Exercise - Return each line of the material below unchanged, in the same order.

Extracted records

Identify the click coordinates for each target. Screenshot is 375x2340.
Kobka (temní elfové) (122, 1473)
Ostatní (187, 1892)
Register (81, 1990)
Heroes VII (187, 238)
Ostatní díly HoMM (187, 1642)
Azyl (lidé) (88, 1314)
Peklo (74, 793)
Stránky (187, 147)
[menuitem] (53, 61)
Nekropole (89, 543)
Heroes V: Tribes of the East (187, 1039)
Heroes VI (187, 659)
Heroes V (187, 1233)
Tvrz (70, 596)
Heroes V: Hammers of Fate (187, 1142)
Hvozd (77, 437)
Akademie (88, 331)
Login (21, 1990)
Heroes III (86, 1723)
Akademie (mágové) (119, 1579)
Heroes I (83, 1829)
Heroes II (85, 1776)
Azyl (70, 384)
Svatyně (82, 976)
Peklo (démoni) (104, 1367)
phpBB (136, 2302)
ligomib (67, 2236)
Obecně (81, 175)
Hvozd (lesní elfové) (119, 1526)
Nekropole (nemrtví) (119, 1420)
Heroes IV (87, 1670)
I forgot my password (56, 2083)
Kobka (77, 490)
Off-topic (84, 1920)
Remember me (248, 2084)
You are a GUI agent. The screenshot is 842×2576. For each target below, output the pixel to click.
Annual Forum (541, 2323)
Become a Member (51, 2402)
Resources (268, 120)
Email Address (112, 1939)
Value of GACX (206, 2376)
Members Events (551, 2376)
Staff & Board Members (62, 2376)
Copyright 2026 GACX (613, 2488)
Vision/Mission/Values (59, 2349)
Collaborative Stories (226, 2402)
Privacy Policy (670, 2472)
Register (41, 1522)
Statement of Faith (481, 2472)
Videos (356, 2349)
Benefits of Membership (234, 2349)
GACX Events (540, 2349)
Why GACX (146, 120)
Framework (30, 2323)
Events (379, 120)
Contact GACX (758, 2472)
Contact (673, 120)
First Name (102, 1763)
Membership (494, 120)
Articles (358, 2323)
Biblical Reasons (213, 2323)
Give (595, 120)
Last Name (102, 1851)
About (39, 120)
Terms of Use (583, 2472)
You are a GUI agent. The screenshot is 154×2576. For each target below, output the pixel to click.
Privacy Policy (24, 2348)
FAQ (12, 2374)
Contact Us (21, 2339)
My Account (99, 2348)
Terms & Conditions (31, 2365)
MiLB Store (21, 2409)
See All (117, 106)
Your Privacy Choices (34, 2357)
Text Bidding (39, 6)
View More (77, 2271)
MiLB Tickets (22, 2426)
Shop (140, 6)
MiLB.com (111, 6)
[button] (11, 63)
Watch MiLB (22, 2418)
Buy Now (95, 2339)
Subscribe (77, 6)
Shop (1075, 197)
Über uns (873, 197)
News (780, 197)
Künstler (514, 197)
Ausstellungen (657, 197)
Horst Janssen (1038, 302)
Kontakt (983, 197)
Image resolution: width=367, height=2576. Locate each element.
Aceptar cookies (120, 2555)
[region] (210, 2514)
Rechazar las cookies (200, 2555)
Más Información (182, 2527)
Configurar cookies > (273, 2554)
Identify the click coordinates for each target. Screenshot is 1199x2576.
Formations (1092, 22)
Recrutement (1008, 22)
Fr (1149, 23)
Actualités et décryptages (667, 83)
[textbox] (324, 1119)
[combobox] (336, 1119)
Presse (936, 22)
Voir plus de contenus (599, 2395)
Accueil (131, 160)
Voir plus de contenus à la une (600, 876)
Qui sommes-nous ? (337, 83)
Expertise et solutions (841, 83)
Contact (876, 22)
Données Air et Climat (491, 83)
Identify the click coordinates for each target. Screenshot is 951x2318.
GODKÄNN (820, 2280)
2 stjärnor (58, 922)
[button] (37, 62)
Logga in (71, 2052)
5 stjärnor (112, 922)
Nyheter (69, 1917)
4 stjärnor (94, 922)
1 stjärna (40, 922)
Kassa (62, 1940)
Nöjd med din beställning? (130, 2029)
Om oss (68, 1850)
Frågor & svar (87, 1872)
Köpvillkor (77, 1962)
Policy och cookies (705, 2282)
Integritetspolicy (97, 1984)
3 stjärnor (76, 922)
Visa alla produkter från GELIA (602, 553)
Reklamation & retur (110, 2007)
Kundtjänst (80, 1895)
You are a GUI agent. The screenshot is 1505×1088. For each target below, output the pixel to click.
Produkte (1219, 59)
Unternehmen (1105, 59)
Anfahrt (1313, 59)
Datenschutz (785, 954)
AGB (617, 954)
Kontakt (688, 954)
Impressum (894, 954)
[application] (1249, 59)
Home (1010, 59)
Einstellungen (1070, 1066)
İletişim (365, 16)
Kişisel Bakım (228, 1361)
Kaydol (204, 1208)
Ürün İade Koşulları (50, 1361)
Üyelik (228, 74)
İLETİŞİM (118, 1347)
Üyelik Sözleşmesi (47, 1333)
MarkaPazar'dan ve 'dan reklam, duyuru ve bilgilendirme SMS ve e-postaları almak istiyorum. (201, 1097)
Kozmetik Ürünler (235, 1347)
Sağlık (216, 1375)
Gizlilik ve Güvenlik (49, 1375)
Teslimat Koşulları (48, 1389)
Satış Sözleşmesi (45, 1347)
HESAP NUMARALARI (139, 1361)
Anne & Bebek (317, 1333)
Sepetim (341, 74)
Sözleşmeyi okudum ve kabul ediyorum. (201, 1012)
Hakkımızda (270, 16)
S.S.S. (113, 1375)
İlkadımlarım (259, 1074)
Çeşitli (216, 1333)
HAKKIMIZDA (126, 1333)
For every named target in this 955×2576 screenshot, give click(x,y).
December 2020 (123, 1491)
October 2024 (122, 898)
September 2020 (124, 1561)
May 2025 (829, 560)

Task answer -
Identify the click coordinates for each target. Screenshot is 375x2340.
Kobka (temní elfové) (122, 1473)
Ostatní (187, 1892)
Register (81, 1990)
Heroes VII (187, 238)
Ostatní díly HoMM (187, 1642)
Azyl (lidé) (88, 1314)
Peklo (74, 793)
Stránky (187, 147)
[menuitem] (53, 61)
Nekropole (89, 543)
Heroes V: Tribes of the East (187, 1039)
Heroes VI (187, 659)
Heroes V (187, 1233)
Tvrz (70, 596)
Heroes V: Hammers of Fate (187, 1142)
Hvozd (77, 437)
Akademie (88, 331)
Login (21, 1990)
Heroes III (86, 1723)
Akademie (mágové) (119, 1579)
Heroes I (83, 1829)
Heroes II (85, 1776)
Azyl (70, 384)
Svatyně (82, 976)
Peklo (démoni) (104, 1367)
phpBB (136, 2302)
ligomib (67, 2236)
Obecně (81, 175)
Hvozd (lesní elfové) (119, 1526)
Nekropole (nemrtví) (119, 1420)
Heroes IV (87, 1670)
I forgot my password (56, 2083)
Kobka (77, 490)
Off-topic (84, 1920)
Remember me (248, 2084)
You are a GUI agent. The screenshot is 842×2576. For each target below, output the pixel to click.
Annual Forum (541, 2323)
Become a Member (51, 2402)
Resources (268, 120)
Email Address (112, 1939)
Value of GACX (206, 2376)
Members Events (551, 2376)
Staff & Board Members (62, 2376)
Copyright 2026 GACX (613, 2488)
Vision/Mission/Values (59, 2349)
Collaborative Stories (226, 2402)
Privacy Policy (670, 2472)
Register (41, 1522)
Statement of Faith (481, 2472)
Videos (356, 2349)
Benefits of Membership (234, 2349)
GACX Events (540, 2349)
Why GACX (146, 120)
Framework (30, 2323)
Events (379, 120)
Contact GACX (758, 2472)
Contact (673, 120)
First Name (102, 1763)
Membership (494, 120)
Articles (358, 2323)
Biblical Reasons (213, 2323)
Give (595, 120)
Last Name (102, 1851)
About (39, 120)
Terms of Use (583, 2472)
You are a GUI agent. The screenshot is 154×2576. For each target below, output the pixel to click.
Privacy Policy (24, 2348)
FAQ (12, 2374)
Contact Us (21, 2339)
My Account (99, 2348)
Terms & Conditions (31, 2365)
MiLB Store (21, 2409)
See All (117, 106)
Your Privacy Choices (34, 2357)
Text Bidding (39, 6)
View More (77, 2271)
MiLB Tickets (22, 2426)
Shop (140, 6)
MiLB.com (111, 6)
[button] (11, 63)
Watch MiLB (22, 2418)
Buy Now (95, 2339)
Subscribe (77, 6)
Shop (1075, 197)
Über uns (873, 197)
News (780, 197)
Künstler (514, 197)
Ausstellungen (657, 197)
Horst Janssen (1038, 302)
Kontakt (983, 197)
Image resolution: width=367, height=2576. Locate each element.
Aceptar cookies (120, 2555)
[region] (210, 2514)
Rechazar las cookies (200, 2555)
Más Información (182, 2527)
Configurar cookies > (273, 2554)
Identify the click coordinates for each target. Screenshot is 1199x2576.
Formations (1092, 22)
Recrutement (1008, 22)
Fr (1149, 23)
Actualités et décryptages (667, 83)
[textbox] (324, 1119)
[combobox] (336, 1119)
Presse (936, 22)
Voir plus de contenus (599, 2395)
Accueil (131, 160)
Voir plus de contenus à la une (600, 876)
Qui sommes-nous ? (337, 83)
Expertise et solutions (841, 83)
Contact (876, 22)
Données Air et Climat (491, 83)
Identify the click coordinates for each target. Screenshot is 951x2318.
GODKÄNN (820, 2280)
2 stjärnor (58, 922)
[button] (37, 62)
Logga in (71, 2052)
5 stjärnor (112, 922)
Nyheter (69, 1917)
4 stjärnor (94, 922)
1 stjärna (40, 922)
Kassa (62, 1940)
Nöjd med din beställning? (130, 2029)
Om oss (68, 1850)
Frågor & svar (87, 1872)
Köpvillkor (77, 1962)
Policy och cookies (705, 2282)
Integritetspolicy (97, 1984)
3 stjärnor (76, 922)
Visa alla produkter från GELIA (602, 553)
Reklamation & retur (110, 2007)
Kundtjänst (80, 1895)
You are a GUI agent. The screenshot is 1505×1088. For each target below, output the pixel to click.
Produkte (1219, 59)
Unternehmen (1105, 59)
Anfahrt (1313, 59)
Datenschutz (785, 954)
AGB (617, 954)
Kontakt (688, 954)
Impressum (894, 954)
[application] (1249, 59)
Home (1010, 59)
Einstellungen (1070, 1066)
İletişim (365, 16)
Kişisel Bakım (228, 1361)
Kaydol (204, 1208)
Ürün İade Koşulları (50, 1361)
Üyelik (228, 74)
İLETİŞİM (118, 1347)
Üyelik Sözleşmesi (47, 1333)
MarkaPazar'dan ve 'dan reklam, duyuru ve bilgilendirme SMS ve e-postaları almak istiyorum. (201, 1097)
Kozmetik Ürünler (235, 1347)
Sağlık (216, 1375)
Gizlilik ve Güvenlik (49, 1375)
Teslimat Koşulları (48, 1389)
Satış Sözleşmesi (45, 1347)
HESAP NUMARALARI (139, 1361)
Anne & Bebek (317, 1333)
Sepetim (341, 74)
Sözleşmeyi okudum ve kabul ediyorum. (201, 1012)
Hakkımızda (270, 16)
S.S.S. (113, 1375)
İlkadımlarım (259, 1074)
Çeşitli (216, 1333)
HAKKIMIZDA (126, 1333)
For every named target in this 955×2576 screenshot, give click(x,y).
December 2020 (123, 1491)
October 2024 (122, 898)
September 2020 (124, 1561)
May 2025 (829, 560)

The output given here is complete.